Technology tips for new business owners

If you’re thinking about, or maybe already have, started your own business later in life, you’ll know there are plenty of ways to help grow that business online. For many of us, though, the digital world and all things technological won’t necessarily feel that familiar if we haven’t spent most of our full-time career so far working within it.

Whether you’re looking to get more people talking about your regular stall at the markets, or you have started hand-making wares that you want to sell online, we’ve covered some of the basics to help those who aren’t fluent in computing feel a little more at ease.

Make the most of free online learning

YouTube isn’t just a great place for funny cat videos, it also has lots of free learning videos and tutorials to help you wrap your head around something you might be unfamiliar with.

As well as YouTube, using a community knowledge sharing website like Quora, which is dedicated to answering questions, will help you learn more without feeling like you have to invest in a paid course or buy how-to guides. Once you’ve created a free account, you can login and get exploring.

Facebook also has lots of networking and support groups for business owners, even if it’s a niche business, so get searching on Facebook via the Explore bar down the left hand side of the Homepage to see if there’s a group you can join. This’ll essentially let you crowd source advice from others, and even give you the chance to share your own wisdom within the online community.

Build a strong online profile

Whether you’re running a small restaurant or you’re hosting a market stall, your online reputation will have an impact on how other people view you. Keep in mind that TripAdvisor reviews and Facebook comments may influence others.
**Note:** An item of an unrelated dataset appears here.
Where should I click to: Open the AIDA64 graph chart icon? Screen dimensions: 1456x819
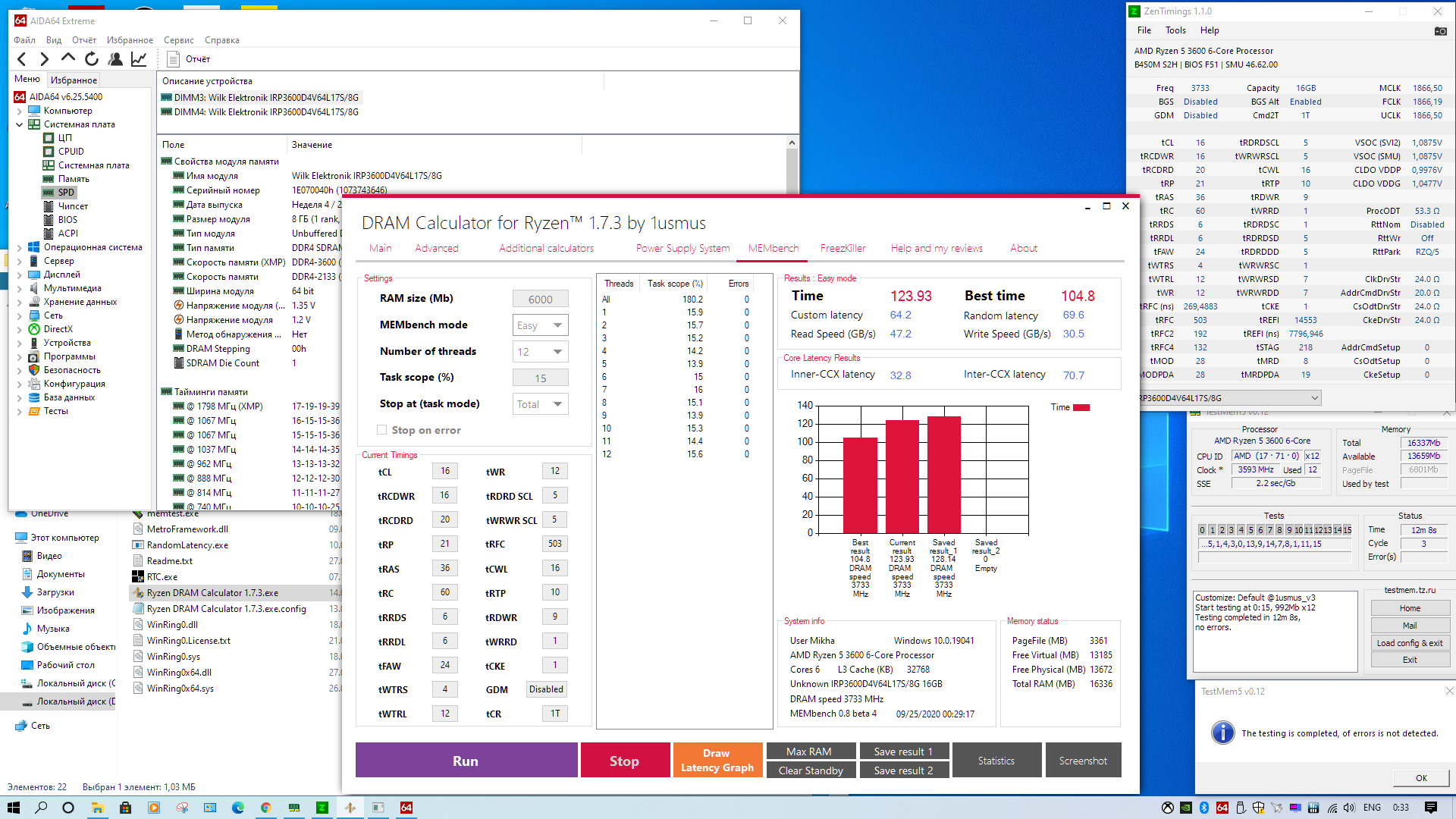(139, 59)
So, while you can’t exactly control what other people write about your business, knowing that you’ve provided a customer with a good experience and being aware that you’ve got an online reputation is important.

For those who might be building a company where your own professional profile is important, make sure your LinkedIn is up-to-date and see if you can get as many endorsements and references from past employers and colleagues as possible.

Make managing multiple social media networks easier

Social media gets confusing at the best of times, but if you’ve got more than one social media account then things can get overwhelming. If you’re looking to use Instagram, Facebook or Twitter to market and grow your business, a free tool like Hootsuite is really great.

Hootsuite lets you manage up to three social media networks on one dashboard so you don’t need to keep dipping in and out of each different platform. You can also schedule posts ahead of time, so if you wanted a post to go up on the weekend you could get it sorted during the week then not have to think about it on Saturday or Sunday. 

Talk to your customers online

If you’re running an online store, rather than a business where you’re seeing customers face to face during the day, there isn’t as much of an opportunity to speak with those customers ­– except for when they purchase something.

Using an email tool like MailChimp is a great way to get in touch with people with the latest news or an update on what’s available from your business. You can send out emails to up to 2,000 subscribers for free, and there are built in templates so you don’t have to worry about designing your own email template from scratch.

If you’re not a tech person, you don’t have to become one

While the thought of designing a website might really excite some people, for others, it might just not be your cup of tea. And, that’s totally fine! Rather than battling to build your own website through a company like Squarespace, which lets you create a website or online store with a customisable template, you can just use an existing online marketplace like Etsy or eBay.

Etsy is ideal for selling handmade goods, whether it’s photography or handmade jewellery. You can set up your own account and start selling either to ship just in Australia, or even worldwide.

Similarly, eBay is great if you don’t want to set up your own website. No matter if you’re selling new or second hand items, eBay does take a portion of your final sales price, but it’s arguably going to keep costs down compared to your own website if you’re not feeling very tech-savvy.

In saying that, starting your own business later in life could be the opportunity to throw yourself into trying something totally new like website design. Whether you do decide to give it a crack or not, it’s comforting knowing there are existing options out there to help you along the way!